5. Type Administrator;Manager;Employee into the Users/Groups textbox and click the Check Names button , watch SharePoint resolve the roles, check only the Create personal site and Use personal features permission, and click Save. This grants these roles the permission to create a MySite and to use the personalization features.
   
   
   
6. Your screen should resemble the following screen shot.
   
   
   
7. Perform an IISReset and close all your browser windows.

Assign Roles to Default Reader Site Group

Ideally, we don't want users to have to assign other users Read permission just to view the public areas of their MySites. When using Windows authentication, the default is to allow all authenticated users to read other users MySites. Such a group does not exist when using FBA. Had we created some sort of Everyone role, as suggested earlier in this post, in part 1 of the series, we could have leveraged that role, however, since we did not, we will have the same scenario as before manifest itself should we decide to add a new role in the future, after making the following changes. So lesson learned #1 would be to create an Everyone role in your role manager and place all of your users in it.
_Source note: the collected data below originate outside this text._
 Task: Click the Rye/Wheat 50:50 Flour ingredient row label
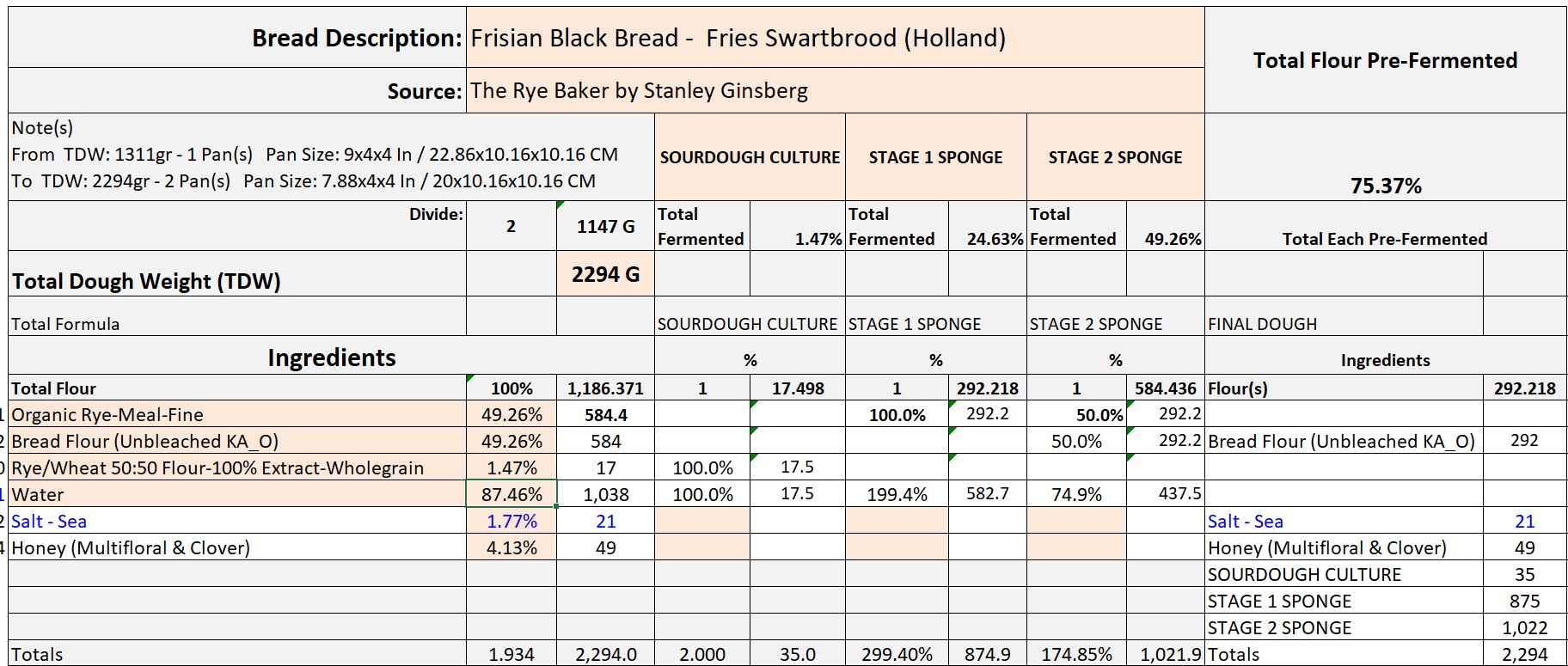coord(237,468)
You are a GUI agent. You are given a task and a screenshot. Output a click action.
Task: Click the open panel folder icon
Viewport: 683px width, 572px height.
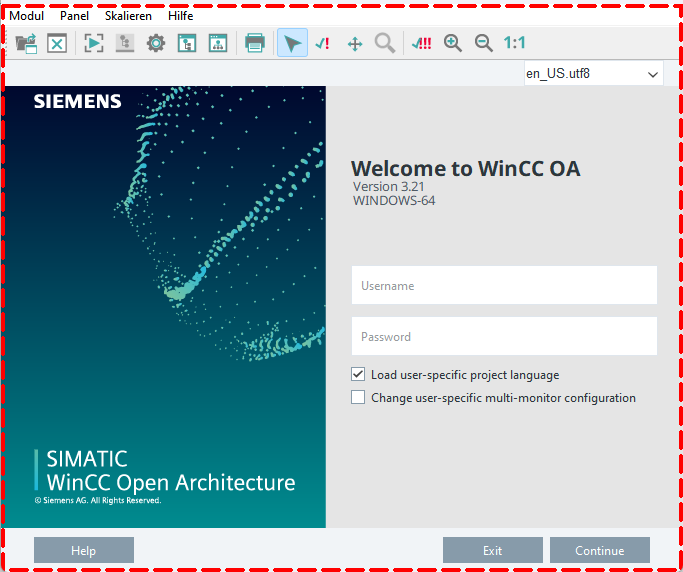coord(26,43)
1. Browse to your SSP Administration site.
2. You will be prompted with the standard out of the box FBA login form. Log in as spadmin.
3. Click on the My Site Settings link in the User Profiles and My Sites section on the SSP Home page.
   
   
   
4. Scroll down to the Default Reader Site Group section and type or append Administrator; Manager; Employee into the textbox. You can leave NT AUTHORITY\authenticated users in the textbox or remove it, it does not matter at this point, then click OK.
   
   
   
5. Close all your browser windows.

Test You Solution!

Remember, I made allot of assumptions at the beginning of this post. One of those assumptions was that you had completed part 1 of this series. Under the assumption that you have completed part 1, test your solution using these steps.

1. Browse to http://fbaextranet.attis.org and first login as spadmin. You should see a My Site link in the top right hand corner of the page. DO NOT CLICK ON IT YET.
2. Verify that the Employee role is in the pre-created Visitor SharePoint group and that the Manager role is in the pre-created Member SharePoint group (I have to assume you know how to do this!).
3. As I mentioned earlier, since we set our My Site Host site collection up on a separate Web Application than our website, we will need to log to our My Site independently of this site. You may now click on the My Site link!
4. Login as spadmin and watch the MAGIC!
   
   
   
5. Check it out!
   
   
   
6. Close your browser, open a new one and browse to http://fbaextranet.attis.org again.
7. Login as Employee1. You should see a My Site link in the top right hand corner of the page. Remember, this user was created in part 1. Click on the My Site link, logon as Employee1 and again, watch the MAGIC!
   
   
   

Caveats

Of course, this solution has a couple of caveats. The biggest issue I have come across is Search. At present time, the crawler simply cannot deal with Forms Authentication yet. This is not a problem for the main website as the crawler simply enters through another zone. The following TechNet article explains how the crawler interacts with multiple zones and authentication modes in great detail. I encourage you to read it. With that said, MySite Search does not work OOB (I say OOB because I am sure someone will come up with a clever solution at some point) because all of the MySites lie behind Forms Authentication.

Now go forth and integrate your Forms Authentication Solutions with MySites and your SSP's. it will be interesting to see if there is going to be a supported or documented solution put forth by Microsoft. I guess we will just have to wait and see!